Mobile technology has come a long way. Eighty-four percent of Americans say they can't go a single day without their cell phone, according to research from Google. And it’s now a primary channel within the insurance distribution network.

But many insurers are still struggling with getting from point A to point B. A report issued by Effective Mobile Engagement says that satisfaction with insurers’ mobile experiences declined from 60% in 2015 to 47% in 2016, the largest drop among all sectors. Insurers are literally at the bottom of the satisfaction scale when it comes to consumers’ feelings about their mobile experience. This means consumers believe any other industry is better than insurance when it comes to mobile engagement.

It’s not like insurers haven’t taken notice of the trend. A Bain survey of insurance companies conducted in 2015 projected that digital channels such as smartphones will continue to take market share from non-digital channels at a high rate through 2015. For insurers hoping to execute an effective marketing strategy, that’s pretty compelling evidence for an effective mobile strategy.

Americans check their phones at least 150 times every day, according to But for insurers that are trying to capture the attention of customers and prospects, it’s important to understand that consumers now expect a fully interactive experience—easy and instant access to information on any mobile device, and the ability to have their choices confirmed in real time.

What happens when a mobile app is hard to work with? According to the Effective Mobile Engagement report, 85% of consumers are unlikely to do business again with the same organization following a bad mobile experience. Seven in 10 respondents reported abandoning a mobile experience because mobile engagement was too difficult to initiate. A 2016 survey conducted by PointSource confirms what insurers already know: Convenience is the number-one element of a good customer experience. Maybe the most important nugget here is that, thanks to brilliant lead generation technologies, customers are instantly exposed to competing offers when they ditch an insurer’s website or app.

Google believes that it’s all about the “moment,” noting that 81%of smartphone users say that the internet searches they do on their phones are more focused on information they need immediately. Let’s face it: consumers are fickle. One in three smartphone users purchased from a company or brand other than the one they intended because the information they needed was there when they needed it, says Google.

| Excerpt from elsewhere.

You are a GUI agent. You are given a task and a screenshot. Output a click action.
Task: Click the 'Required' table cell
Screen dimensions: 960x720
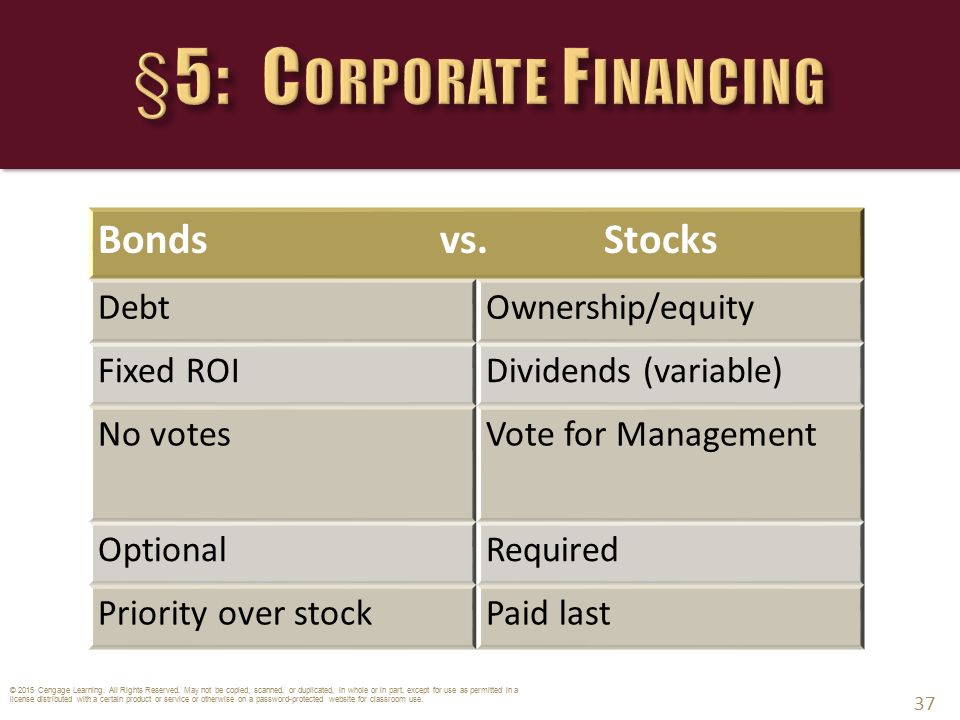click(x=670, y=553)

Granted, the mobile channel is but one way to acquire the customer. But insurers would be well advised to pay attention to providing the customer with faster loading pages, readable text and images, and easy-to-find support options and contact information, for starters.

Since marketing is all about metrics, finding out what works and doesn’t work on a regular basis will also help. Marketing analytics or KPIs that are tied to an insurer’s broader business goals and measured regularly gives that insurer the option of changing what isn’t working.

Having a mobile-first strategy doesn’t guarantee improved business, but it’s now proven that optimizing the mobile experience will.